EvoMerge: Neuroevolution for Large Language Models

Yushu Jiang
2024-01-31
Abstract:Extensive fine-tuning on Large Language Models does not always yield better results. Oftentimes, models tend to get better at imitating one form of data without gaining greater reasoning ability and may even end up losing some intelligence. Here I introduce EvoMerge, a systematic approach to large language model training and merging. Leveraging model merging for weight crossover and fine-tuning for weight mutation, EvoMerge establishes an evolutionary process aimed at pushing models beyond the limits of conventional fine-tuning.
Neural and Evolutionary Computing,Artificial Intelligence,Computation and Language,Machine Learning
What problem does this paper attempt to address?

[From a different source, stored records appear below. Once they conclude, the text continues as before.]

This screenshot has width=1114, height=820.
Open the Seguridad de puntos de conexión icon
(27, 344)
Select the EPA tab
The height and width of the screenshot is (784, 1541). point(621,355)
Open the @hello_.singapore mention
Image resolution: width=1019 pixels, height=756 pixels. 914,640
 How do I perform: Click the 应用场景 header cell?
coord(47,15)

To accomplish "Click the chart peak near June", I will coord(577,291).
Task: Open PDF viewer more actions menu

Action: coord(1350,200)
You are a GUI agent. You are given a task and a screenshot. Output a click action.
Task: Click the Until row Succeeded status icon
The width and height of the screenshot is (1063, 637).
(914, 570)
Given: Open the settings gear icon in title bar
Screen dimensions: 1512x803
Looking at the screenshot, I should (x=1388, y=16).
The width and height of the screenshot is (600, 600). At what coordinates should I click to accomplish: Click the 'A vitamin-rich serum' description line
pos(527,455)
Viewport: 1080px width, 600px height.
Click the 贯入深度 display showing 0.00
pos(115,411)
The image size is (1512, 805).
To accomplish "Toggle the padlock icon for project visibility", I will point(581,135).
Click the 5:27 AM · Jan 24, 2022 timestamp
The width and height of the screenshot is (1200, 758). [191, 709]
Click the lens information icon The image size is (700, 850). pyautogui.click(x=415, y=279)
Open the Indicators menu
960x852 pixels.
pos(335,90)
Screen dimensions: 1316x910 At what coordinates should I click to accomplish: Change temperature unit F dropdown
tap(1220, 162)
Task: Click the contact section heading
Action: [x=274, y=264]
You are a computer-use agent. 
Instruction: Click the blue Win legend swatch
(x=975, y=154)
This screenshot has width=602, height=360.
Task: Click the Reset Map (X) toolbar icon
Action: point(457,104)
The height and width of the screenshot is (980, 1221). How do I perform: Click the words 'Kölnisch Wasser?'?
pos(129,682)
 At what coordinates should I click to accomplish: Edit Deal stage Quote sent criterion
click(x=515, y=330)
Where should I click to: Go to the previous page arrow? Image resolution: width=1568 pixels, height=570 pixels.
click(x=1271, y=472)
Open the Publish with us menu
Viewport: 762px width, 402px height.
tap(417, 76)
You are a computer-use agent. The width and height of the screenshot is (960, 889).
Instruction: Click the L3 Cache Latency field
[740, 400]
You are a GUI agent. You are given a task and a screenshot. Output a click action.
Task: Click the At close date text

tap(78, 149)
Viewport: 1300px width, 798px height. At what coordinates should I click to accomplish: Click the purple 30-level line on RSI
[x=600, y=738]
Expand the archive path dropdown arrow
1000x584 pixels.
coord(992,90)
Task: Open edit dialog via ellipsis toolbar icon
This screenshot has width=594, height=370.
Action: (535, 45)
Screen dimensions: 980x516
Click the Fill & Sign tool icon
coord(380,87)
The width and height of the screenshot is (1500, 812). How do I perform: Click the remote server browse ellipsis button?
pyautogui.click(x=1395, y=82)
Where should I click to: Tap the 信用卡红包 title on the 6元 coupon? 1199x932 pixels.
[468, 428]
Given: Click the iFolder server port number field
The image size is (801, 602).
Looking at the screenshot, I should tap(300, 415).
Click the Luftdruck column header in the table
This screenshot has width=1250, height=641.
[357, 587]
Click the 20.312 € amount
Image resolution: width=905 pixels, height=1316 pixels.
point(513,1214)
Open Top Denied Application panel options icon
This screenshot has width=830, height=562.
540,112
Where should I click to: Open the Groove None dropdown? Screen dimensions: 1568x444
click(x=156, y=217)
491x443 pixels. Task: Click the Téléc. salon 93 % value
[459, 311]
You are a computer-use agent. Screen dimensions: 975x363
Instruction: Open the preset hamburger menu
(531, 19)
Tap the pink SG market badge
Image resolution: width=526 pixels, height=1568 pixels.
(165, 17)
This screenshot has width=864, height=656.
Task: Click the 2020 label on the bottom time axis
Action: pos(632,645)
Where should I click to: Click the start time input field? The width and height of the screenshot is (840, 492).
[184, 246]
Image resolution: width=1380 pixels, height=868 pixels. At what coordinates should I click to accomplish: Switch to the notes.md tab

The problem that this paper attempts to solve is: Large - scale language models (LLMs) do not always achieve better performance through extensive fine - tuning. Sometimes, the model may become better at imitating a certain type of data without enhancing its reasoning ability, and may even lose some of its original intelligence. For this reason, the author proposes the EvoMerge method, which is a systematic method for training and merging large - scale language models based on neuroevolution. EvoMerge utilizes model merging techniques to achieve weight crossover and uses fine - tuning as weight mutation, aiming to break through the limitations of traditional fine - tuning methods and achieve better performance by simulating the process of natural selection. Specifically, the methodology of EvoMerge includes the following six key steps: 1. **Initialization**: Create the first batch of candidate models. A high - quality initial population can lead to better results or at least accelerate development in the initial stage. 2. **Evaluation**: Use a series of evaluation methods to determine the fitness of each model, that is, how good or bad each model is. The design of evaluation methods needs to be careful to avoid over - fitting of the model to a specific evaluation function. 3. **Selection**: Plan the next - generation models according to the fitness scores of the current - generation models. Theoretically, better - performing models should be selected for reproduction, but in order to maintain diversity and considering the inaccuracy of evaluation methods, a certain degree of randomness should be added to the selection process. 4. **Crossover**: Select pairs/groups selected in the previous step for combination to generate the next - generation models. For the evolution of model weights, popular model merging methods such as Spherical Linear Interpolation (SLERP), TIES, and DARE can be used. 5. **Mutation**: Fine - tune the newly reproduced models to introduce changes in model weights. Mutation is a crucial step to ensure that we do not just get the average of the initial population weights. Each mutation gives the model an opportunity to surpass its "parent" models. 6. **Repeat**: The above process is executed cyclically until the predetermined stopping conditions are met. Through this series of steps, EvoMerge aims to explore a new way to continuously improve large - scale language models and overcome the limitations of traditional fine - tuning methods.